■ **WHAT YOU HAVE TO DO**
The lines to copy from the data below are those that hold the string "screenshot".

■ **DATA FOR REVIEW**
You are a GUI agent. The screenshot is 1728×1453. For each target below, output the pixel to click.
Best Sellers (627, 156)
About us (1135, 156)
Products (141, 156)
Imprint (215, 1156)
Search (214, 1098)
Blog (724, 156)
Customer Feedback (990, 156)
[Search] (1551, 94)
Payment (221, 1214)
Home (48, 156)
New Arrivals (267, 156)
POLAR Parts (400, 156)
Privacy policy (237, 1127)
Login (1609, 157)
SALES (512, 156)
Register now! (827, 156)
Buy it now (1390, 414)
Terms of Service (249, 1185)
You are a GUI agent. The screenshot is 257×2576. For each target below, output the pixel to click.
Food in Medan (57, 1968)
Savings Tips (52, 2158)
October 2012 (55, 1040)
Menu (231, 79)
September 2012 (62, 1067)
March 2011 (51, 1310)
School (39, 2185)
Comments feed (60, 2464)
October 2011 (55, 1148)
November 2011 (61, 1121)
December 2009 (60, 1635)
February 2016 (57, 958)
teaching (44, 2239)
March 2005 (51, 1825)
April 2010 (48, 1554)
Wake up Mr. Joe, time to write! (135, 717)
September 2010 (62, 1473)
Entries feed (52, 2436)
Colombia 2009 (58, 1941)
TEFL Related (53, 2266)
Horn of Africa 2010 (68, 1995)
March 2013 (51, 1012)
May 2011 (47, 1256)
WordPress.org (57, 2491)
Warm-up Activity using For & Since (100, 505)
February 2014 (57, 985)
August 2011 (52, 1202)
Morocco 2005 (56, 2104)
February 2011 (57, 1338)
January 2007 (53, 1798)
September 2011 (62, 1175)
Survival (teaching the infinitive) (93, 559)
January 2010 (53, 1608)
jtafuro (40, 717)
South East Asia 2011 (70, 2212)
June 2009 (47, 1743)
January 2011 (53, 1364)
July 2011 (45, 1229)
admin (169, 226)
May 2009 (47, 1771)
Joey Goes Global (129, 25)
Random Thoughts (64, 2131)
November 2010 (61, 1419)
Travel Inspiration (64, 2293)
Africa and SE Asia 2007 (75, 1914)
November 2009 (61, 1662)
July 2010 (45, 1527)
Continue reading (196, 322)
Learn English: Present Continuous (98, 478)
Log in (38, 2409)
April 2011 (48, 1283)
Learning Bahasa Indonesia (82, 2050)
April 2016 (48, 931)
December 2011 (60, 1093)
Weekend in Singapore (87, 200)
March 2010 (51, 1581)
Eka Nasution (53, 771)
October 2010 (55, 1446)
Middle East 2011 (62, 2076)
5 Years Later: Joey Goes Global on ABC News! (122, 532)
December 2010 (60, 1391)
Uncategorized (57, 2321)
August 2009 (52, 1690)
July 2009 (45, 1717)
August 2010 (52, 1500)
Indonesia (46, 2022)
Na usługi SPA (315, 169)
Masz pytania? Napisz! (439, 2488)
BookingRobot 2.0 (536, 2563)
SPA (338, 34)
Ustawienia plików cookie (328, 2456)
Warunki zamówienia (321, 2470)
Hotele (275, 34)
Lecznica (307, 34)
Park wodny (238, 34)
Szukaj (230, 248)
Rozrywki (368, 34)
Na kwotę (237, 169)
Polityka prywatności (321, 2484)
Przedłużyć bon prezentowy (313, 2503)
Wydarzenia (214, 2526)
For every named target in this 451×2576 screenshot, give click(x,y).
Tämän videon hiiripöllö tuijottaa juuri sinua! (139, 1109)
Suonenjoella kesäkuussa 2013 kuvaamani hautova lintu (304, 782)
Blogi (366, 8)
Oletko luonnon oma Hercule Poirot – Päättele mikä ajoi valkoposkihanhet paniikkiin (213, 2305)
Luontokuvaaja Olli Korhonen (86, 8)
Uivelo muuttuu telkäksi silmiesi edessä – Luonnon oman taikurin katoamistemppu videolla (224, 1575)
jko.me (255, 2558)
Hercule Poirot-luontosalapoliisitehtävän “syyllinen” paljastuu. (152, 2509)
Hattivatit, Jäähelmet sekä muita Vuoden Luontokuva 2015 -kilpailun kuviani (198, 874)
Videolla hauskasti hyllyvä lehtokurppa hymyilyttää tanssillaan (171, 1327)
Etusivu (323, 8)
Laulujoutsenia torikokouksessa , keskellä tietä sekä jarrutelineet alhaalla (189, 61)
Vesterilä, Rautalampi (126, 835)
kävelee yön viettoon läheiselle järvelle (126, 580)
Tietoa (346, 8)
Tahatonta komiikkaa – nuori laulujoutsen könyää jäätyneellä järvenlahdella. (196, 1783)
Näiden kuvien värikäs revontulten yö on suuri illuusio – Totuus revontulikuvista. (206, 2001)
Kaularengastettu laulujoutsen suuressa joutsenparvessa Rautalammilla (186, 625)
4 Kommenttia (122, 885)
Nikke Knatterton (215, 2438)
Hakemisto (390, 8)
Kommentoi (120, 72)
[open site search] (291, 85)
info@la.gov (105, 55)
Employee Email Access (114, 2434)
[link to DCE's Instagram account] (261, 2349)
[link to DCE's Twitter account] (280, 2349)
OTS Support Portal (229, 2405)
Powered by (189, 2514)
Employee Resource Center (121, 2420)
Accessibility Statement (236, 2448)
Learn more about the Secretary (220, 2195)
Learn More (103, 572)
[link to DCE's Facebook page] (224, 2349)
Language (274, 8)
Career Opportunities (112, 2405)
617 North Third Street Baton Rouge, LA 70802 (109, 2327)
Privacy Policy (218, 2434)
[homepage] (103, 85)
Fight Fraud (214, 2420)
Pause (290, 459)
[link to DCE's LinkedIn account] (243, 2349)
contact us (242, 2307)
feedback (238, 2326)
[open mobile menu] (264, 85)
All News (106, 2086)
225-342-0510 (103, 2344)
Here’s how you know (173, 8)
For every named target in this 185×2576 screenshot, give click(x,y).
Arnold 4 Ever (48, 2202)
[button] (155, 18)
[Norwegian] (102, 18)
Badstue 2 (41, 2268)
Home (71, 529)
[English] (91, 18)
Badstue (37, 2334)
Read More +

■ **ANSWER TO THE EXERCISE**
You are a GUI agent. The screenshot is 1728×1453. For each target below, output the pixel to click.
You are a GUI agent. The screenshot is 257×2576. For each target below, output the pixel to click.
For every named target in this 451×2576 screenshot, give click(x,y).
For every named target in this 185×2576 screenshot, give click(x,y).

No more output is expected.